Save The Future: 2019 Philippine childhood immunization schedule released

by - March 09, 2019

The past few months have been a nightmare of a health situation in the country. The measles outbreak in some regions of the country, leaving more than 70 people dead (most are children), is partly blamed over an outrage over dengvaxia that eroded public confidence in the government immunisation programmes.

According to the Department of Health, less than 5,000 people across the country have contracted the highly contagious disease and this is quite alarming. As health government officials contain this deadly measles outbreak, they are urging the public to trust the governments free basic immunisations.

The Philippine Pediatric Society (PPS) and the Pediatric Infectious Disease Society of the Philippines (PIDSP) together with the Philippine Foundation for Vaccination (PFV) is united in their stand to regain public trust during the PIDSP’s 26th annual convention held last February 21, 2019. It also coincides with the launch of the “Save The Future” movement to restore the public’s confidence and trust in vaccination, alongside the release of the national childhood immunization schedule.
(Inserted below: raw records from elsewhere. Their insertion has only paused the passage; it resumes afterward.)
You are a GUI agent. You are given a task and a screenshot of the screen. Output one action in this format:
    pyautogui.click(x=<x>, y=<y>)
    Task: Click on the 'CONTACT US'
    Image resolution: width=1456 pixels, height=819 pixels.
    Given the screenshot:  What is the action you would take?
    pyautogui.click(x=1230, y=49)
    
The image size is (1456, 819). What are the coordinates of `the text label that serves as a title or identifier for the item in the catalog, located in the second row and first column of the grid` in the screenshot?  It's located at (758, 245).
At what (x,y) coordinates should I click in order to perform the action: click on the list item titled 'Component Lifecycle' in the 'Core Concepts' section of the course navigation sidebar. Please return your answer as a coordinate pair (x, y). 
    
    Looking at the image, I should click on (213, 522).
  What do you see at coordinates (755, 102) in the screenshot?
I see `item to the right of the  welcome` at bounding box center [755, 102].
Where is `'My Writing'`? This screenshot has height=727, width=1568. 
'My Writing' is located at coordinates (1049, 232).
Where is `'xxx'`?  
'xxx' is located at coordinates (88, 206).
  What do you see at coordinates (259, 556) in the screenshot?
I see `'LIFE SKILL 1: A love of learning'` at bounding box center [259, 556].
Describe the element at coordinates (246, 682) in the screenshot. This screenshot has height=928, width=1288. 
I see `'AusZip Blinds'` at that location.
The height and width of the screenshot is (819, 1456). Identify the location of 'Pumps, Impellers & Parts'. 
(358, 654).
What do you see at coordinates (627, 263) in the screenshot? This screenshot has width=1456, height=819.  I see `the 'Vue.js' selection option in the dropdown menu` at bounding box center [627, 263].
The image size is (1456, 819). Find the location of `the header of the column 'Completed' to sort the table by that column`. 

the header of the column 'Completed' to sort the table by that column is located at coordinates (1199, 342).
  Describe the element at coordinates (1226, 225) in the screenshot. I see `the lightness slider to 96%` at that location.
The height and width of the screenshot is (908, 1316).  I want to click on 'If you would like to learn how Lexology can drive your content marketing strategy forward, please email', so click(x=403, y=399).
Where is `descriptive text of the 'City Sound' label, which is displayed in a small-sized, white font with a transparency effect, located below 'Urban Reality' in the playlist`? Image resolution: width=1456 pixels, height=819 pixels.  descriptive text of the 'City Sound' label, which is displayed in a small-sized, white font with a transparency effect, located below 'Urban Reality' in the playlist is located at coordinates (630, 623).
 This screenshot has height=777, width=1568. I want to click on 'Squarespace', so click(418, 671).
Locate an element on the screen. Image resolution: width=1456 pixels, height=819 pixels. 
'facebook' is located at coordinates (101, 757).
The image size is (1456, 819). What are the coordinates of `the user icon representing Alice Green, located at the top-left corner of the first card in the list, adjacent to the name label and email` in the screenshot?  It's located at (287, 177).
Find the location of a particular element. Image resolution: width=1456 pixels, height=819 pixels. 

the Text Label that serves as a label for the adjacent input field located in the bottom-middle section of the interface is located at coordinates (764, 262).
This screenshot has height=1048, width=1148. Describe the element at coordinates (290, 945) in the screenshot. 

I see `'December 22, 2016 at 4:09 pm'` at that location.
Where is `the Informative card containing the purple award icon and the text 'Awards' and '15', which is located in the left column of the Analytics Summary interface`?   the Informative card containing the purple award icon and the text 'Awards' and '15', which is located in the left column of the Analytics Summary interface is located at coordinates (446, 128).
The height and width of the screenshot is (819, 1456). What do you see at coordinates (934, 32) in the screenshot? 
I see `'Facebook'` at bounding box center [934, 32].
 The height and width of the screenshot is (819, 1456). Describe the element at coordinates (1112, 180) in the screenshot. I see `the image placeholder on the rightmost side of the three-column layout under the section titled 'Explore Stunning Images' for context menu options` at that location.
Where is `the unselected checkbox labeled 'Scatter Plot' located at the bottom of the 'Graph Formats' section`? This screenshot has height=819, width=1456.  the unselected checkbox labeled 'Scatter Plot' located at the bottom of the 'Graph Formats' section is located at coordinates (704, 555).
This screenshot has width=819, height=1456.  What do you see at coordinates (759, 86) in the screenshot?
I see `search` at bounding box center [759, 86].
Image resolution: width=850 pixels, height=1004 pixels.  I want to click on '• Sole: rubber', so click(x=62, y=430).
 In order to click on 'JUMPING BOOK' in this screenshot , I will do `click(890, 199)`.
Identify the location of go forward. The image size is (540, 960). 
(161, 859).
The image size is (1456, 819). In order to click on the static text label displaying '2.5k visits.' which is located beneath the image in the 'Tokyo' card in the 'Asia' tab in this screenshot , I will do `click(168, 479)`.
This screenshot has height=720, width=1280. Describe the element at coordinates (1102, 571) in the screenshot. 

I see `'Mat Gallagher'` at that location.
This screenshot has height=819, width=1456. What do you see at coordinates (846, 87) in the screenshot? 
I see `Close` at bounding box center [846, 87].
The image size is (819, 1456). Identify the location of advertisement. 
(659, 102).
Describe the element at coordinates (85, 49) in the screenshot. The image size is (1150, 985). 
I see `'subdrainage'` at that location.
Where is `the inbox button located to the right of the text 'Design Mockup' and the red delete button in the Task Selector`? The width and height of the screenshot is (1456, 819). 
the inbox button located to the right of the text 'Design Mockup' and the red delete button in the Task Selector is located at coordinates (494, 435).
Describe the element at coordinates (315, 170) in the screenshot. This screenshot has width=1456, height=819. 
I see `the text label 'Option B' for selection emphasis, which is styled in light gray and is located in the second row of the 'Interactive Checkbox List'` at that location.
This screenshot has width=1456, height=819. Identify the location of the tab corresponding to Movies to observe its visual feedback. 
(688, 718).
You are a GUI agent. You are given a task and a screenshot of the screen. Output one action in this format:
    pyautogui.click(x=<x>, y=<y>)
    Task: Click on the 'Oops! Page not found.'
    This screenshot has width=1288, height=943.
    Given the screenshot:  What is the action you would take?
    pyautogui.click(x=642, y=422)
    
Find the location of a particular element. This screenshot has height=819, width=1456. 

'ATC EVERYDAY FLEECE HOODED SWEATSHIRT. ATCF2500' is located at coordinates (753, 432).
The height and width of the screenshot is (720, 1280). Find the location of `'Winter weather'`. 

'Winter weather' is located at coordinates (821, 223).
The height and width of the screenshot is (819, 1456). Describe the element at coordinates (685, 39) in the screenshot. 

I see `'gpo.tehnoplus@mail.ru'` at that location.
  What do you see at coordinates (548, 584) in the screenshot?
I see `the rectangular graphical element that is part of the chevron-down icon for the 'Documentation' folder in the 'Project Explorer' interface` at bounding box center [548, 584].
 The 2019 Childhood Immunization Schedule for the Philippines, which indicates the recommended vaccines for children and adolescents, has been released with a recommended indication for measles vaccine for infants as young as 6 months of age.

The annual schedule is developed by the Philippine Pediatric Society (PPS) and the Pediatric Infectious Disease Society of the Philippines (PIDSP) together with the Philippine Foundation for Vaccination (PFV).

Similar to last year, the schedule contains 13 vaccinations that Filipino children need from age 0 to 18 years. These include the anti-tuberculosis Bacillus Calmette-Guerin (BCG) and the Hepatitis B vaccine (HBV) given to children right after birth. Both the HBV and BCG are included in the National Immunization Program (NIP), which identifies vaccines that are available for free at health centers.

The Childhood Immunization Schedule also covers vaccines that can protect children from diphtheria, tetanus, pertussis, hepatitis B, haemophilus influenzae type B, polio, pneumococcal infections, rotavirus infections, influenza, measles, Japanese encephalitis, mumps, rubella, chickenpox, hepatitis A, and human papillomavirus (HPV).

Given the measles outbreak nationwide, however, pediatricians now recommend that the first measles vaccine be administered at six months old. Measles vaccines are usually given to infants at nine months old, but they can be given as early as six months of age in cases of outbreaks.

The PPS and PIDSP also reminded parents that vaccination is a safe and scientifically proven way of fighting deadly and infectious diseases.

“Vaccinating our children is one of the most basic medical interventions to ensure that our childrendevelop as healthy adults. Some fears and myths persist that vaccines could harm infants, but decades of studies have shown that vaccines prevent unnecessary child deaths instead of causing them,” said PIDSP president Dr. Anna Lisa T. Ong-Lim.

PPS President Dr. Salvacion Gatchalian also emphasized the need for collaboration between parents and doctors.

“While the Childhood Immunization Schedule contains our ideal vaccination routine, we acknowledge that some patients will require schedules that are different from our recommendations,” said Dr. Gatchalian. “That is why it is important for parents to consult their pediatricians so they can make the best possible decisions for the health and well-being of their children.”